Real-time analytics can keep you up-to-date on what’s happening right now, such as how many people are currently reading your new blog post and whether someone just liked your latest Facebook status. For most use cases, real time is a nice-to-have feature that won’t provide any crucial insights. However, sometimes real time is a must.
Let’s say that you run a big ad agency. Real-time analytics can keep you posted on whether your latest online ad campaign—that your client paid tons of money for—is actually working, and if not, you can make immediate changes before the budget gets spent any further. Another use case is providing real-time analytics for your own app—it looks good, and your users may require it.
There are quite a few real-time platforms out there. A lot of them are newcomers, and the differences between them aren’t clear at all. The least we can do, is present all the options for you to choose from, so here are five real-time streaming platforms for Big Data.
Flink is an open-source streaming platform capable of running near real-time, fault tolerate processing pipelines, scalable to millions of events per second.
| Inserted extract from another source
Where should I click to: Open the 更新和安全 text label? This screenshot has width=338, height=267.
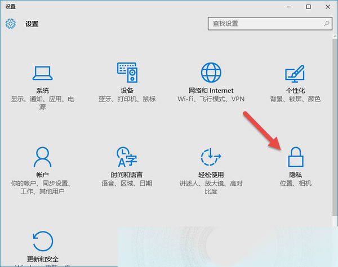42,259
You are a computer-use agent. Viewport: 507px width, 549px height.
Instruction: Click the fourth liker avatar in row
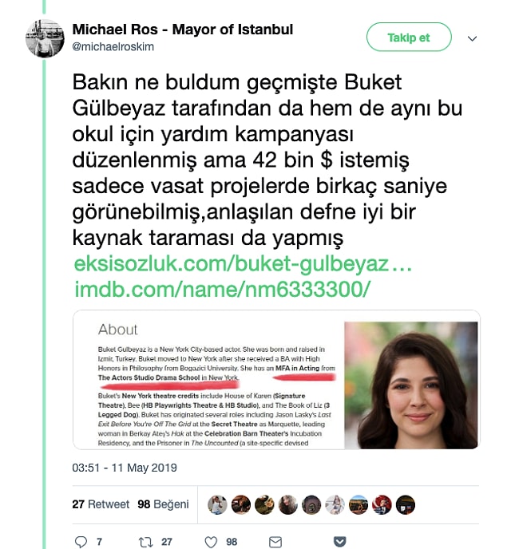pos(287,504)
Flink enables the execution of batch and stream processing.
Spark is an open-source data-processing framework that is really hot at the moment. Because Spark runs in-memory on clusters, and it isn’t tied to Hadoop’s MapReduce two-stage paradigm, it has lightning-fast performance. Spark can run as a standalone or on top of Hadoop YARN, where it can read data directly from HDFS. In addition to its in-memory processing, graph processing, and machine learning, Spark can also handle streaming. Companies like Yahoo, Intel, Baidu, Trend Micro, and Groupon are already using it.
Storm is a distributed real-time computation system that claims to do for streaming what Hadoop did for batch processing. It can be used for real-time analytics, machine learning, continuous computation, and more. The cool thing is that it was designed to be used with any programming language. It runs on top of Hadoop YARN and can be used with Flume to store data on HDFS. Storm is already used by the likes of WebMD, Yelp, and Spotify.
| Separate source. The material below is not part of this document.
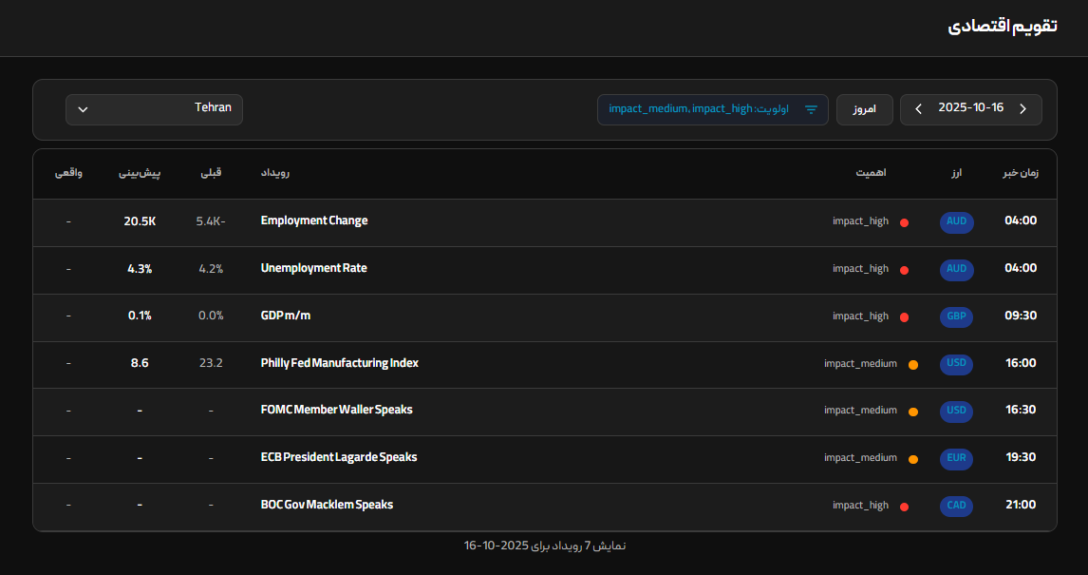Click red impact dot on BOC Macklem row
The width and height of the screenshot is (1088, 575).
tap(904, 507)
Samza is a distributed stream-processing framework that is based on Apache Kafka and YARN. It provides a simple callback-based API that’s similar to MapReduce, and it includes snapshot management and fault tolerance in a durable and scalable way.
Kinesis is Amazon’s service for real-time processing of streaming data on the cloud. It’s deeply integrated with other Amazon services via connectors, such as S3, Redshift, and DynamoDB, for a complete Big Data architecture. Kinesis also includes Kinesis Client Library (KCL) that allows you to build applications and use stream data for dashboards, alerts, or even dynamic pricing.
The big firms don’t just sit and twiddle their thumbs while the Big Data keeps growing. IBM InfoSphere Streams, Microsoft StreamInsight, and Informatica Vibe Data Stream are just a few of the commercial enterprise-grade solutions that are available for real-time processing. Chances are that if your company already uses, for example, Microsoft-based products, you’ll stay with your vendor and add on StreamInsight to your roaster. Otherwise, you’ll probably go for one of the open-source solutions.